Привлекательность салона значительно усиливалась изобильным столом. Хозяева не знали никаких лишений ни с продуктами, ни с напитками. Сама хозяйка любила разглагольствовать. Осовелые от щедрой выпивки и еды гости внимали с благоговением.

— Поэты, художники, музыканты не родятся, а делаются, — категорически заявляла Ольга Давидовна. — Идеи о природном даре выдуманы феодалами, чтобы сохранить в своих руках художественную гегемонию. Каждого рабочего можно сделать поэтом или живописцем, каждую работницу — певицей или балериной. Всё дело в доброй воле, в хороших учителях и в усидчивости. Я это утверждаю!

Самым приближённым к хозяйке дома считался некто Галкин, работник Малого Совнаркома. Ольга Давидовна часто привлекала его как эксперта. Он был постоянным участником салонов, и каждое слово своей хозяйки воспринимал с восхищением. Среди гостей, однако, он уважением не пользовался совершенно. Известно было, что его образование настолько ничтожно, что Наполеоном он считал пирожное, а Галифе — военные штаны. Галкин слыл восторженным поклонником футуристов и постоянно привлекал их к украшению праздничной Москвы, к убранству массовых манифестаций. Он любил цитировать Маяковского: «Белогвардейца найдёте — и к стенке. А Рафаэля забыли?» Он считался близким человеком женоподобного Бурлюка и даже четы властных Бриков.
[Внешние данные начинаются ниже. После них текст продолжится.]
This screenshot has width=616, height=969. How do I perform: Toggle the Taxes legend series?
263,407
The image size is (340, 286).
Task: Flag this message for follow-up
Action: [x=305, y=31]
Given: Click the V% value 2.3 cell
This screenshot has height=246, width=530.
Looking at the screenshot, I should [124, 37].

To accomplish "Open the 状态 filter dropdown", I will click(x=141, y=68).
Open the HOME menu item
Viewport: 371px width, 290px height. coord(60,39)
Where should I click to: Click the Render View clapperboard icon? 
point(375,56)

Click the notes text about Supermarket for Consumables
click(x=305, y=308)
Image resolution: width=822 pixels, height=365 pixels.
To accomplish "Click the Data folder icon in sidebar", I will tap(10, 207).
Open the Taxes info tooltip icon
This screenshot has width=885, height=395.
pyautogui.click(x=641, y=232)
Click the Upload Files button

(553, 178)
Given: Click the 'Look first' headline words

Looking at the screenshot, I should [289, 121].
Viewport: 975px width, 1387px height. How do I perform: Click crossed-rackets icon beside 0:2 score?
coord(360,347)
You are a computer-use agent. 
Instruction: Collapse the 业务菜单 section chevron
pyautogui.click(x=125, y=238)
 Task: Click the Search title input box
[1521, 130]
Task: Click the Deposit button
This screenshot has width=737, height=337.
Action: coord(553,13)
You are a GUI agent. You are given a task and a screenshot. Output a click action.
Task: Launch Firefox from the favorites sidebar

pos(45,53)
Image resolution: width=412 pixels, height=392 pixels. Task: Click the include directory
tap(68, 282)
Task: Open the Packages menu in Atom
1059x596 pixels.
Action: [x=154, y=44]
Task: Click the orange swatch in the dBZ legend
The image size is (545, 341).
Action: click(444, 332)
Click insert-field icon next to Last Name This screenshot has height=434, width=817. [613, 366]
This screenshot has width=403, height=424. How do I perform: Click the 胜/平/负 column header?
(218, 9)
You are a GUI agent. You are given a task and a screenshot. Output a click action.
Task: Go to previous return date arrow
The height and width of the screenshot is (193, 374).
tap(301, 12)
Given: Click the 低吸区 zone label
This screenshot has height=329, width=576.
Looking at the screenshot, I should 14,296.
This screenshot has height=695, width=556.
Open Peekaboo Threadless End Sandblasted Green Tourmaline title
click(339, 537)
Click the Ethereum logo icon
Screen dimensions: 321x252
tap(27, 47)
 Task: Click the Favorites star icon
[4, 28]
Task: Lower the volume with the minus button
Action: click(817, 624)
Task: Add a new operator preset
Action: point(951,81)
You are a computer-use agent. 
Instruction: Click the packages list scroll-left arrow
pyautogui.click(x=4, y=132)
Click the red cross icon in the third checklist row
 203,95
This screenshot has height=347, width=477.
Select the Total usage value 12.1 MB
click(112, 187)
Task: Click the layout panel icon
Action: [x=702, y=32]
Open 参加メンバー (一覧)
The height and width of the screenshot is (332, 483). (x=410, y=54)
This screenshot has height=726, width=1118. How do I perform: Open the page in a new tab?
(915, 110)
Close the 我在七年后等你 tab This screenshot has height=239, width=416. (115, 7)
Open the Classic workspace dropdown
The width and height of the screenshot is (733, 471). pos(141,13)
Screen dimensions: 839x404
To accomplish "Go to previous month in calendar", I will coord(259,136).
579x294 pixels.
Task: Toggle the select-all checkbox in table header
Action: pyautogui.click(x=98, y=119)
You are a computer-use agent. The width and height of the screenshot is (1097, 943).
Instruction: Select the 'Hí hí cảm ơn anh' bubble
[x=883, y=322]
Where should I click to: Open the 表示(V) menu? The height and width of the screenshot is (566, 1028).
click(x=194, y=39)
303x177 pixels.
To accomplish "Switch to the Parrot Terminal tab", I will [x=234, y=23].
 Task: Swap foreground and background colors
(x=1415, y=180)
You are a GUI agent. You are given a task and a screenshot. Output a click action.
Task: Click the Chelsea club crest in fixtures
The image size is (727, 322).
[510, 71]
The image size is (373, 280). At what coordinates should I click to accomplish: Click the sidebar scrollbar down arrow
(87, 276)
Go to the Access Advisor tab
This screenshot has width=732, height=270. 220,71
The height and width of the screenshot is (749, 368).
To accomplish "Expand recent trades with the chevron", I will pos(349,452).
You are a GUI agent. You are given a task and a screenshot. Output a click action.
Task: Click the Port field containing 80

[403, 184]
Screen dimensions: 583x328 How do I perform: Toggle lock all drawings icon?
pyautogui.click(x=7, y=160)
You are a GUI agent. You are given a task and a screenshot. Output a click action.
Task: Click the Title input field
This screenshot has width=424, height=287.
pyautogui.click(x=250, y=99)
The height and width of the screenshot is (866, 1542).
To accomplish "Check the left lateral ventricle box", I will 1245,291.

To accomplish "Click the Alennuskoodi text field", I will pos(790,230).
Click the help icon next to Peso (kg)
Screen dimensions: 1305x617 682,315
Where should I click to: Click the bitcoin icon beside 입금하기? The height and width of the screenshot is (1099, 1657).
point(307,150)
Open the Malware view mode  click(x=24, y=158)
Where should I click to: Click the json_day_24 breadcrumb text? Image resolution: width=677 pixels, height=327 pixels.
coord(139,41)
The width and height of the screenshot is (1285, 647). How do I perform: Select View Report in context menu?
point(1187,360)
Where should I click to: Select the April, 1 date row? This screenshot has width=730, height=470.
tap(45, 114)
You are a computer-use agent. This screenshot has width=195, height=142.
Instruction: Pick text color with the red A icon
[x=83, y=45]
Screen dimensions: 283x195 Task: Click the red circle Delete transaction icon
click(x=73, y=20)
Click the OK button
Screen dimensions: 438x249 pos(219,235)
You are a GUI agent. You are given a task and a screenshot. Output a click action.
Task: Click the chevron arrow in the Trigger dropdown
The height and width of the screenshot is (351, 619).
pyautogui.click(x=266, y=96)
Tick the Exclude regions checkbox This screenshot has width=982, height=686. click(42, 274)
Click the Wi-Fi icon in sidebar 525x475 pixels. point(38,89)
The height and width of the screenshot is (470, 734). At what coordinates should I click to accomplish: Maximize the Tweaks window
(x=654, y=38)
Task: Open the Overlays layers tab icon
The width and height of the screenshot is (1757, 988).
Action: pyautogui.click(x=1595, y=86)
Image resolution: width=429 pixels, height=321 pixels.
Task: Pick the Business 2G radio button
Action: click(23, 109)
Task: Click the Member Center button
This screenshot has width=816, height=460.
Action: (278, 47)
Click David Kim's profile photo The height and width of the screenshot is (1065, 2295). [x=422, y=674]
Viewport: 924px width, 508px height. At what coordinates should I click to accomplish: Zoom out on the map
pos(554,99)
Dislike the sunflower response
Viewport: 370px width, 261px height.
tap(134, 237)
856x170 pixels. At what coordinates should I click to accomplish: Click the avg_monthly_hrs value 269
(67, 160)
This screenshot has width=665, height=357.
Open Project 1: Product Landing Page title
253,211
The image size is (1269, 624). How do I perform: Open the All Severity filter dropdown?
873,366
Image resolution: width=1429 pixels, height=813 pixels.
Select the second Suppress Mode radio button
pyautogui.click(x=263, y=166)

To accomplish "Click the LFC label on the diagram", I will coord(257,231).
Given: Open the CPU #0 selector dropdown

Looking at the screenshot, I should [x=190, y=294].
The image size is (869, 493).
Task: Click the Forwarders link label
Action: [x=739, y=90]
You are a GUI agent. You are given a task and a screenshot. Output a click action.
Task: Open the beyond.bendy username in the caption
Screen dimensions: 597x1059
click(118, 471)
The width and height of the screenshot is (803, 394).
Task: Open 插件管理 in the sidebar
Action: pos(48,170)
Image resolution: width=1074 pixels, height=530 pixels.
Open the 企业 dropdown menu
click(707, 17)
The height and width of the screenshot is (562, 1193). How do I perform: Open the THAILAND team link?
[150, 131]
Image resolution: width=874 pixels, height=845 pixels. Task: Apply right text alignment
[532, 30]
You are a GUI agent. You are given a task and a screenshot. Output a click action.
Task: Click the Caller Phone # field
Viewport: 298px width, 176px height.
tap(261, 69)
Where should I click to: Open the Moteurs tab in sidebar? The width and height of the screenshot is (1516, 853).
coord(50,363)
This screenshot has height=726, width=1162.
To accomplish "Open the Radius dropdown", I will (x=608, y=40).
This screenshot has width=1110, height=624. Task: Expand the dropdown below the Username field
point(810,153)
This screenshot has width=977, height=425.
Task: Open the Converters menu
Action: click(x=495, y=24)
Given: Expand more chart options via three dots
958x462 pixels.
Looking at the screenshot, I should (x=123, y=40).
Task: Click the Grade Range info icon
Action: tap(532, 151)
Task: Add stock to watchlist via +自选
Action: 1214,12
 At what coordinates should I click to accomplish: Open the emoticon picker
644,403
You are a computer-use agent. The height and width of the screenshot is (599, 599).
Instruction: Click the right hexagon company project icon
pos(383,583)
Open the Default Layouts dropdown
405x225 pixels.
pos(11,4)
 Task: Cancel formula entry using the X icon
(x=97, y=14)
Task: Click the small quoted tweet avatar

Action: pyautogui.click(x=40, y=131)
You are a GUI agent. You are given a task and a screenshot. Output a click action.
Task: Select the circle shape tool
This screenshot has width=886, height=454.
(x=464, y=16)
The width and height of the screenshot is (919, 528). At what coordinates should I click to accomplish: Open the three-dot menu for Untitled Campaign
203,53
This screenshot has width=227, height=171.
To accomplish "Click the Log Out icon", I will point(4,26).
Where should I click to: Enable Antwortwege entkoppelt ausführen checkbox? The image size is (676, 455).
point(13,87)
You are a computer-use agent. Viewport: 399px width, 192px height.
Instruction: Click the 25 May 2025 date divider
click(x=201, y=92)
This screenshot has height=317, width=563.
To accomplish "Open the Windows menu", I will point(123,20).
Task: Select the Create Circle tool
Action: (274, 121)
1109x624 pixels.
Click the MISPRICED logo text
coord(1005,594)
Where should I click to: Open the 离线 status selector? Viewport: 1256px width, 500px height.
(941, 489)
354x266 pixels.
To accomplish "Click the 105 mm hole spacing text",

Сейчас Галкин развивал кипучую деятельность по установлению памятников самым выдающимся деятелям мирового революционного движения. Для этого предполагалось снести все старые памятники в обеих столицах. Новые монументы Галкин предлагал украсить изречениями героев, высеченными на постаментах, надеясь, что эти каменные цитаты явятся как бы уличными кафедрами для возбуждения в прохожих великих мыслей и намерений. Для осуществления этой затеи предполагалось объявить массовый конкурс проектов. Ведомство Ольги Давидовны принимало в этом самое деятельное участие. Внезапно хозяйка дома сменила тему разговора, голос её зазвучал вкрадчиво:

— Скажите, товарищи, как вы считаете: Горький сочувствует советской власти?

Галкин, осклабившись, немедленно откликнулся:

— А Рафаэля забыли?

Ольга Давидовна дёрнула щекой. Ей не понравилось игривое настроение своего преданного сикофанта.

— Мне известно, Горький затеял эту свою «Всемирную литературу», чтобы собрать там одних мошенников. И потом… Говорят, он скупает драгоценности. И уже собрал прекрасную коллекцию. Хорошенькое дело — классик-спекулянт!

— Говорят, старичок интересуется порнографическими альбомами. Денег не жалеет, — вклеил Галкин.

Со строгим лицом хозяйка пристукнула кулачком:

— Убирать надо не только старые памятники. Нам нужны новые классики!

— Да уж… — отозвался кто-то из гостей, — хлама достаточно!

В эту минуту в столовую ввалилось пополнение, — приехал Штеренберг со своими приближёнными. Штеренберг руководил в Наркомпросе у Луначарского управлением изобразительных искусств. Началось рассаживание. Сразу сделалось шумно. Штеренберг приехал прямо с какого-то затянувшегося совещания. Ольга Давидовна одними глазами, как посвящённая, спросила его: «Ну, как?» и он ответил также взглядом: «Всё чудесно!»

Быстро подзакусывая и продолжая переглядываться с хозяйкой, Штеренберг вдруг схватил салфетку и крепко вытер губы.

— Олечка Давидовна, я думаю, мы теперь можем порадовать товарищей. Чего уж… Решение принято. Ваше мнение?

Хозяйка милостиво кивнула:

— Я думаю, да. Скажите им. Я разрешаю.

Застолье замерло в ожидании. Выдержав паузу, Штеренберг сообщил, что после долгих переговоров сегодня наконец-то достигнуто соглашение: сюда, в Москву, приезжает великий архитектор современности Корбюзье.